Our data story can be found on the official Adaholiks Website!
All of the wikispeedia data must be placed and extracted in the Data
direcory in the following fashion:
Data
├── dataframes
├── embeddings
├── plaintext_articles
├── wikispeedia_articles_plaintext.tar.gz
├── wikispeedia_paths-and-graph
└── wikispeedia_paths-and-graph.tar.gz
In an age of rapid information consumption, understanding how specific article characteristics influence navigation behavior in Wikispeedia can provide valuable insights into decision-making within hyperlinked environments. We hypothesize that a player's success in reaching target articles in Wikispeedia may be influenced by inherent article attributes, such as length, link density, and topic specificity. Our project aims to analyze how these attributes correlate with path success. First, we establish scores to quantify articles based on how effectively they help players navigate the network. This is done using both a theoretical approach and a player-centered perspective, resulting in article rankings. Next, we investigate which article characteristics contribute to player success by establishing statistically significant positive correlations with high-performing articles. These characteristics are then transformed into features that serve as inputs for supervised machine learning models, with the article score as the target variable. The goal is to uncover patterns that can enhance our understanding of strategic decision-making in web-based information pathways.

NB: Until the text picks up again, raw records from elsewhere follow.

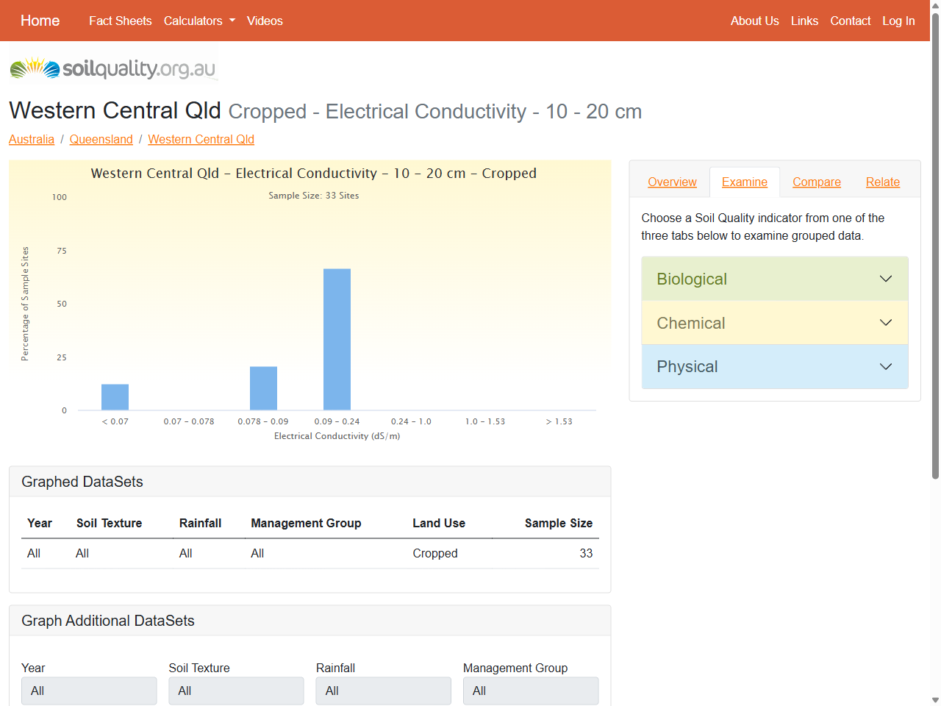Open the Calculators dropdown menu
This screenshot has height=706, width=941.
click(x=199, y=21)
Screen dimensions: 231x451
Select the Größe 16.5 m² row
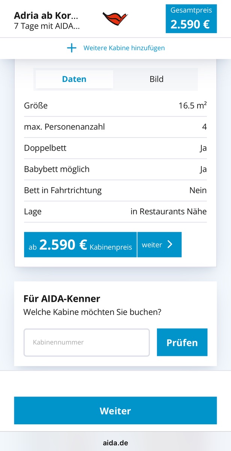(x=115, y=106)
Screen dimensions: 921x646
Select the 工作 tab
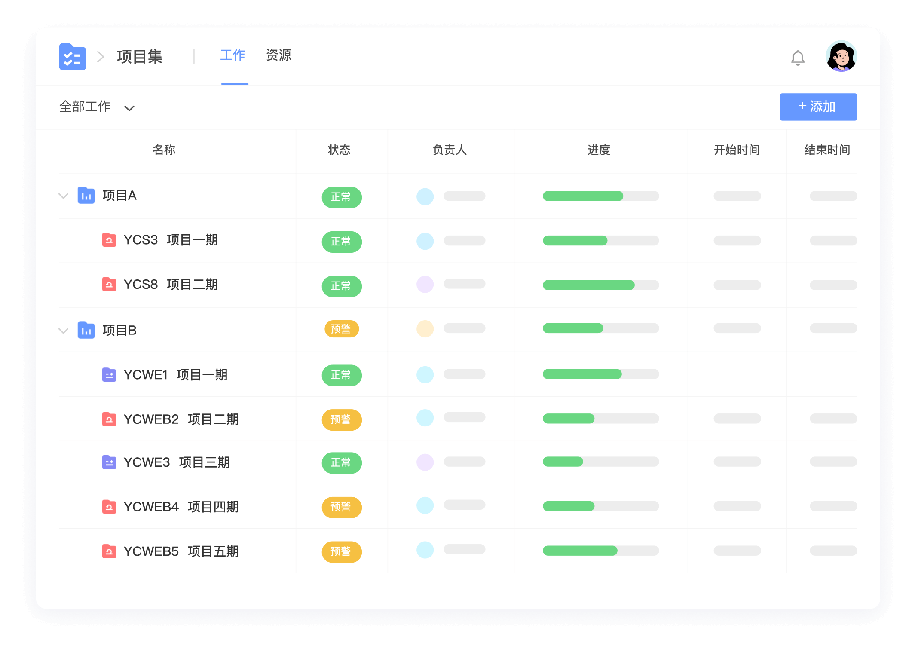click(x=233, y=55)
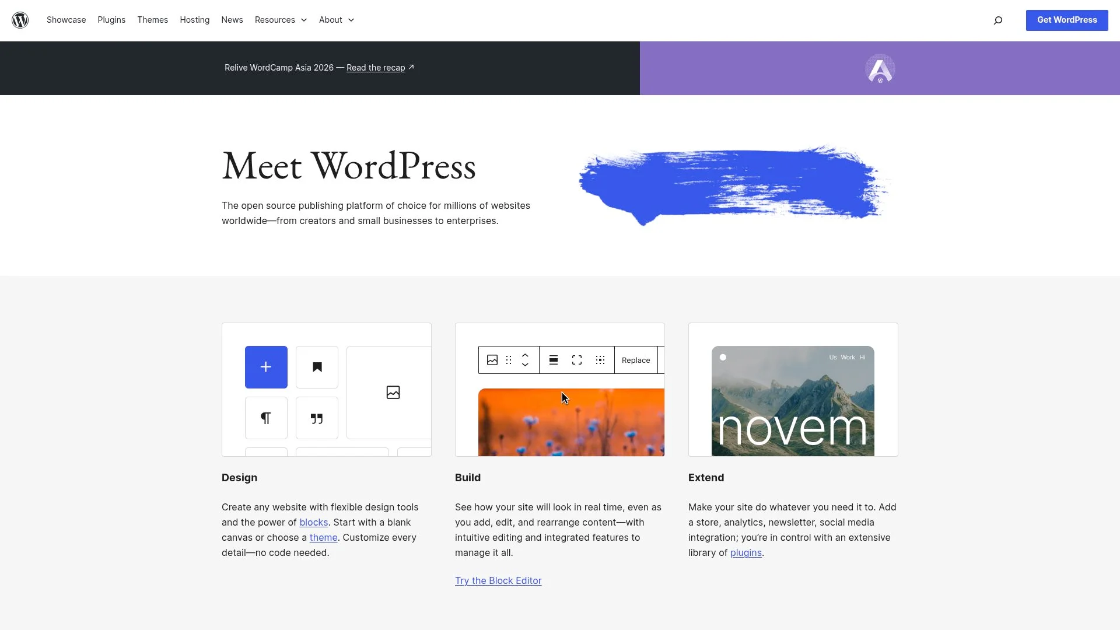Expand the About dropdown menu
The image size is (1120, 630).
pos(336,20)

This project aims to address the following research questions:
- How can one determine what constitutes a "good" article in Wikispeedia?
- Are the articles that players tend to flock to in the game "good" from the perspective of graph theory?

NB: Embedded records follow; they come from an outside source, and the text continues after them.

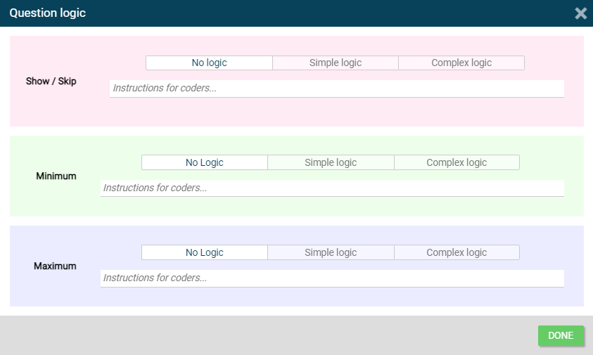Click the Maximum instructions for coders field
Screen dimensions: 593x355
(332, 278)
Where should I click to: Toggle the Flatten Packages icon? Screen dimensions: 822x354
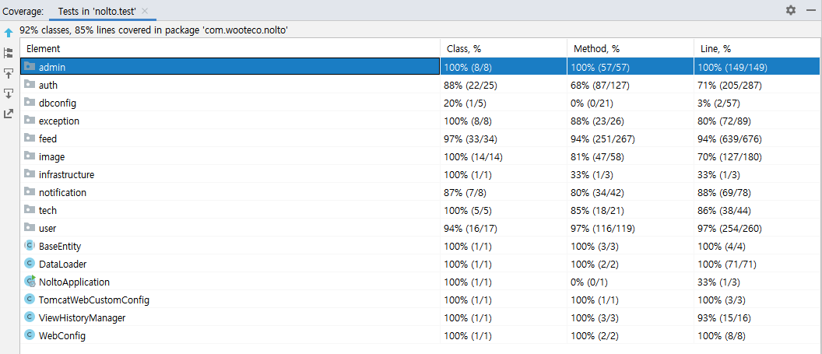[9, 53]
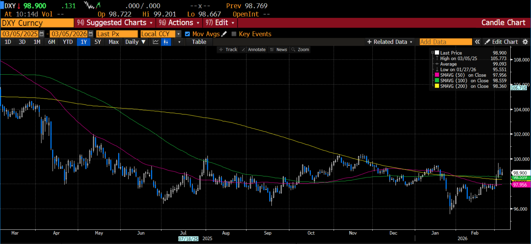Activate the Track crosshair tool

[x=228, y=50]
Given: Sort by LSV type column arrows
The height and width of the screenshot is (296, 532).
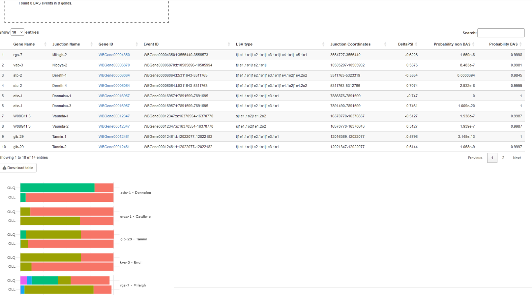Looking at the screenshot, I should click(x=323, y=44).
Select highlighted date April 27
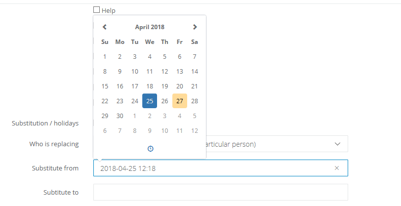The width and height of the screenshot is (401, 206). point(180,101)
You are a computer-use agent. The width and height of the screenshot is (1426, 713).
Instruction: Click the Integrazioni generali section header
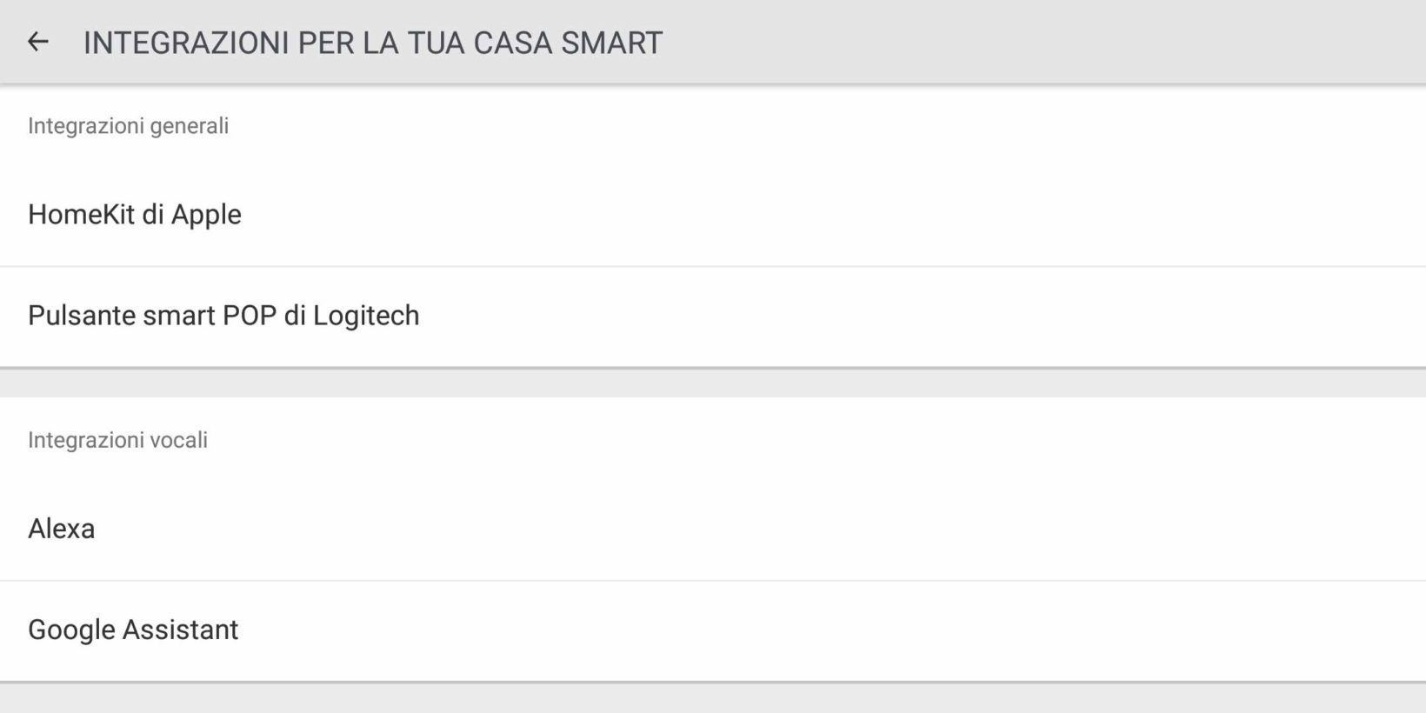tap(129, 126)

- What attributes make an article a driver for efficient path completion in Wikispeedia?
The dataset is organized into two primary data frames:
- A data frame containing information about individual articles and their descriptive attributes.
- A data frame detailing the various paths, including computed shortest paths and player paths, categorized into successful and failed attempts.

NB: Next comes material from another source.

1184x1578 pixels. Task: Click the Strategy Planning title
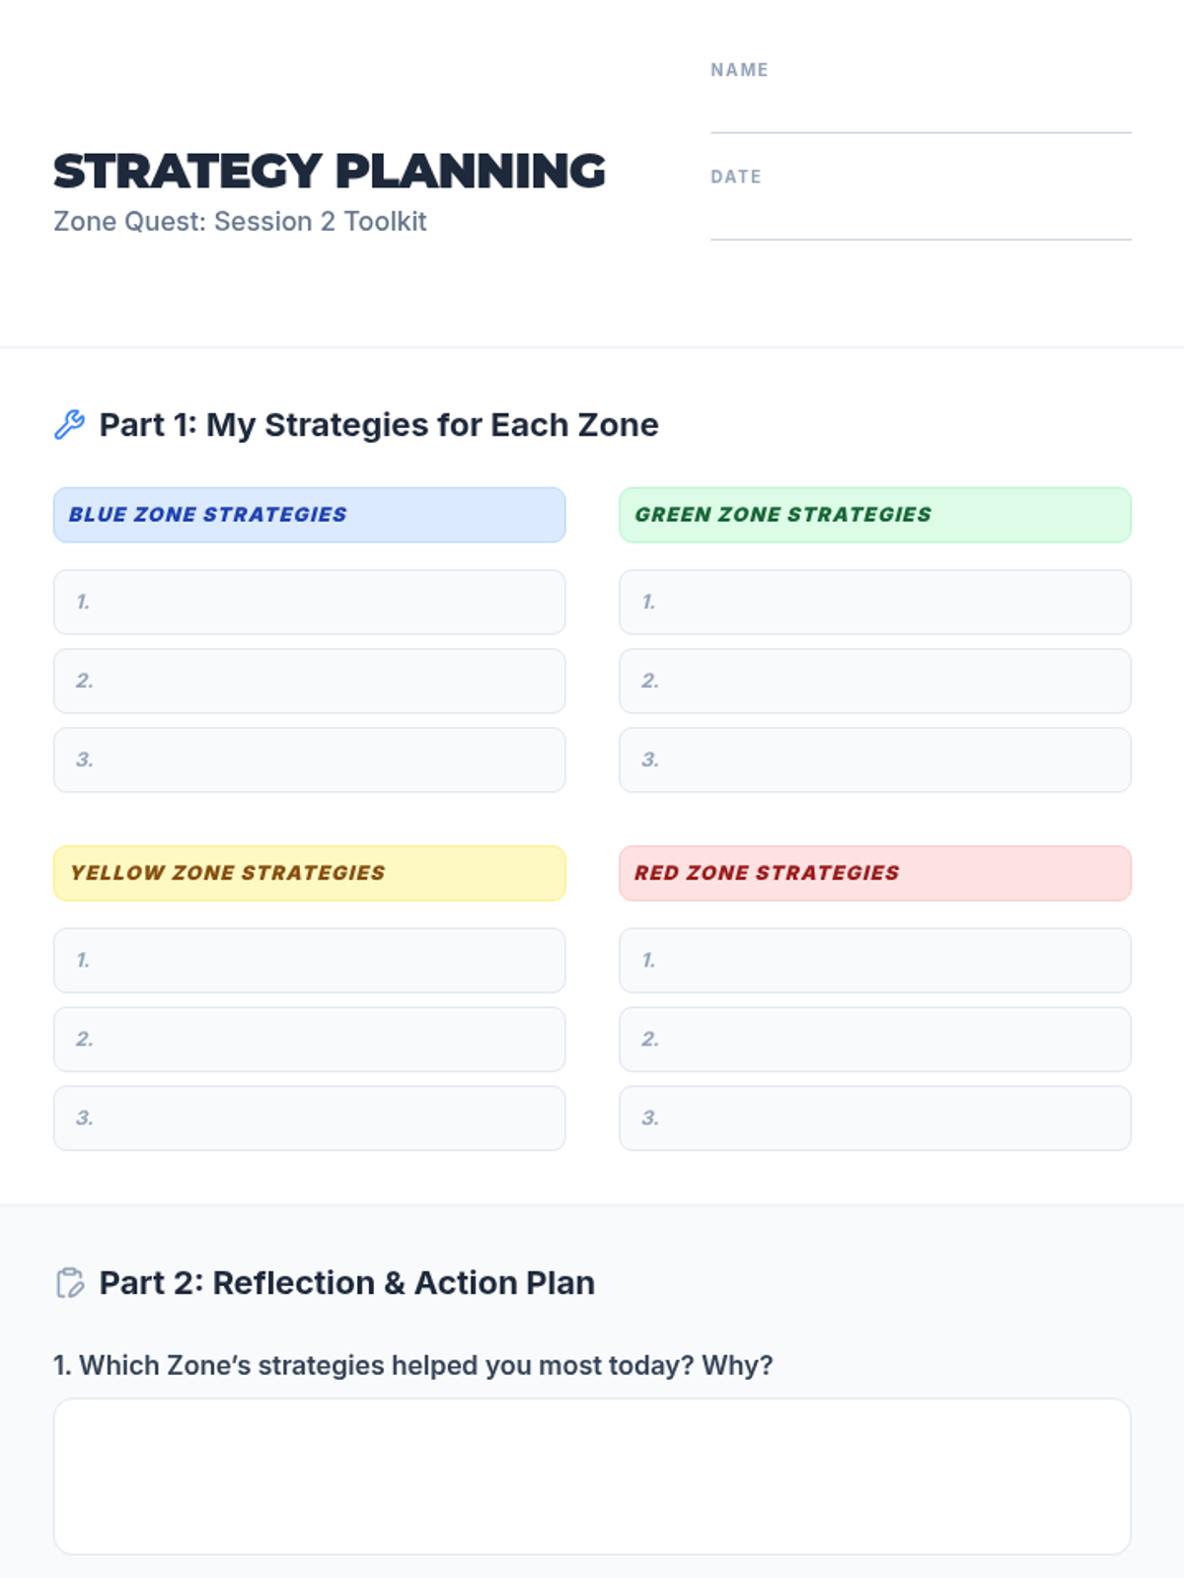[329, 172]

The two constructed data frames are analyzed using statistical methods to uncover key patterns and characteristics. This analysis focuses on:
- Attributes of individual articles.
- Traits of played paths (successful and failed) to gain deeper insights into the dataset.
In addition to these analyses, we explored the semantic distance between articles. One approach to compute semantic distance is by creating embeddings for the article titles. We computed basic semantic distance by generating embeddings for the titles.There are several tools available to visualize and analyze these embeddings. A common strategy to extract meaningful representations from high-dimensional data is to reduce the dimensionality of the embeddings. Two popular techniques for dimensionality reduction are principal component analysis (PCA) and T-SNE. (For a deeper explanation of T-SNE, see this overview.) We can use both PCA and T-SNE through libraries like scikit-learn.
Using T-SNE via TensorFlow's Embedding Projector, we visually confirm that the title embeddings are an effective instrumentalization of categories. We originally planned to use the embeddings of the entire article text, but this was discarded due to the unnecessary amount of noise for diminishing returns. These full-text embeddings would have also been too unweidly.
These embeddings proved to be quite useful. We derived multiple different attributes from the cosine distance of a current article to the articles it links to. We also created an algorithm to play a Wikispeedia path by greedily traversing the Wikispeedia graph due to cosine distance of the next articles and the target article. Our attributes correlated better with the scores extracted from these paths generated by greedy embedding traversals than the scores extracted from human paths. This led us to the conclusion that article quality is player-specific, and cannot be sufficiently generalized from in-article attributes.
This section analyzes player paths to identify the most valued articles during gameplay, using approaches ranging from simple to advanced:
We calculate article scores by weighting paths based on the ratio of the shortest possible path length to the actual path length. Scores are computed as:
- Weighted Average: Average of path weights per article.
- Sum of Centered Averages: Total deviation from mean weights for paths containing the article.
To refine the analysis, we add:
- Detour Ratio: Penalizes articles often visited during detours.
- Unfinished Ratio: Penalizes articles overrepresented in incomplete paths.
We combine the above metrics using:
composite score function : w1path_length_ratio - w2unfinished_ratio - w3*detour_ratio.
Weights w1, w2, and w3 are defined heuristically.
Finally, we reward articles frequently appearing in paths completed quickly to account for the speed aspect of "Wikispeedia."
This scoring framework provides a nuanced understanding of article importance in gameplay.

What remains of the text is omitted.